Unfortunately for him, McManus has been better placed than most to assess this Antrim sides performances during this campaign.  He highlighted one individual for high praise when he told us: “Some of our performances were exceptional.  The best performances that we’ve strung together in a number of years.  Simply because in the past we have been able to put on an exceptional day here and there, but this year our bottom limit was good and sometimes very, very good week after week.

“Coming back against Carlow, I think we were seven down to get a draw.  Against Kerry when they were fancied to turn us over for some reason in Corrigan after we beat them in the league final.  To be 3-6 to 0-7 up early on, we hit them like a train. 

“I’d be buoyed by what I’ve saw from Ciaran Clarke this year.  I genuinely believe he’s one of the best forwards in the country.”

So what has been the difference?  What has happened for Antrim to gain the consistency they strived for in recent years: “The big difference is the squad. We have a squad we can rely upon.  Look at the players who weren’t used today. 

“We’re a long, long way away from when Gary O’Kane was ringing around trying to get boys together for the match against Wicklow in Abbotstown.  He rang me that morning and he knew we played St Thomas’ in an All-Ireland semi-final but he asked me to come for that game.  If anybody deserves today, it’s Gary O’Kane.”

“If anybody deserves today it’s Gary O’Kane”

Antrim wins in HQ’s have been few and far between.  McManus has been there through the good and not so good times but he agreed, playing in Croke Park will always be special: “When you get to an All-Ireland in Croke Park it adds nostalgia to it.  Antrim have delivered some great performances here in the early 2000’s under Dinny Cahill.  The likes of Kieran Heron, Karl McKeegan.  In 2010 I was lucky enough to be involved with the likes of Johnny Campbell and Karl Stewart, it’s incredible to think that’s 10 years ago.  Hopefully those days become more prevalent.”

In the most uncertain of years, it was the most surreal of victories.  Euphoria but with fans missing from the stands, McManus told us that those fans were never far from their minds: “On Wednesday night Aileen answered the door and it was Donal and Patricia Kearney with a card for the team to wish us all the best.  To say Donal and Patricia haven’t missed a match in the past maybe 50 years is an understatement.  They travelled to New York for the Antrim game against New York in the Ulster Championship in 2003.
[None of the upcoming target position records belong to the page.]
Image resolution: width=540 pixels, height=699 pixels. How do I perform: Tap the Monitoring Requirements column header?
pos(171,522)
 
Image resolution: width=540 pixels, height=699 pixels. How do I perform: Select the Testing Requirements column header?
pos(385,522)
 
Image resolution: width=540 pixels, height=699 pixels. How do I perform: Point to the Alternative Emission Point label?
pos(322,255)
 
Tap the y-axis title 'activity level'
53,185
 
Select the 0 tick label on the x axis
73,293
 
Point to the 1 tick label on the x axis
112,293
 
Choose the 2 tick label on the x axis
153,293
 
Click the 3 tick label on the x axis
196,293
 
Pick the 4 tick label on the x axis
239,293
Antrim hurling fan Donal Kearney (and his wife Patricia) have followed the Saffrons all around Ireland, and even to New York. Neil really felt for fans like them when they couldn’t see Antrim play in Croke Park.
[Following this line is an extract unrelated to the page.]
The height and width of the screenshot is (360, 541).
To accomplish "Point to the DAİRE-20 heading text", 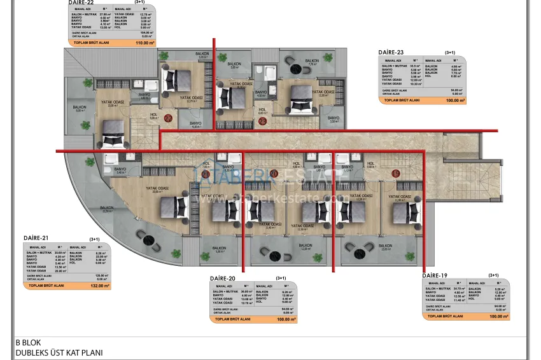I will (x=223, y=279).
“For people like that, for people who couldn’t get to the games this year for very obvious reasons, this is massive.  When I drove past their house this morning I gave the side of the door a wee rattle and said ‘this is for Donal and Patricia’.” 
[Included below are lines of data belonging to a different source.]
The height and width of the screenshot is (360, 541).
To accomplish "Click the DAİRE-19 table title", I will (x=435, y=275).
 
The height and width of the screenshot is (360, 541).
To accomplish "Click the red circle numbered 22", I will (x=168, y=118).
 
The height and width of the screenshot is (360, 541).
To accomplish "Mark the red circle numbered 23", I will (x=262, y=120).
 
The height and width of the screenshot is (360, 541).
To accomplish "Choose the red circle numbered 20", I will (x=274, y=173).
So where does yesterday rank in the career of Neil McManus?  Is it up there with the best achievements of his illustrious career?  He told us: “It does and it doesn’t.  I was euphoric at the final whistle but this is just the ticket to get to the top table.  I would have incredible faith in the group of players that are in that room behind us at the minute.  I am known for being confident or for backing myself against most but this team doesn’t know how good they are and that’s regardless if I am involved.  I’m telling you for the future, they don’t know how good they are.  They haven’t really thrown off the shackles yet, today was not a star performance from this team.  It was a winning performance and that’s the important thing but there’s so much more to come.  Today was a stepping stone.

Neill celebrates with Conor Johnston, Joe Maskey, Stephen Rooney and Phelim Duffin after the game

“We’re in the Leinster Championship so we’re no further ahead or behind the likes of Kilkenny, Laois, Dublin, Wexford and Galway at this point of time.  If we could consolidate our position in Division One of the league and in the Leinster championship, the sky’s the limit for this group of players.”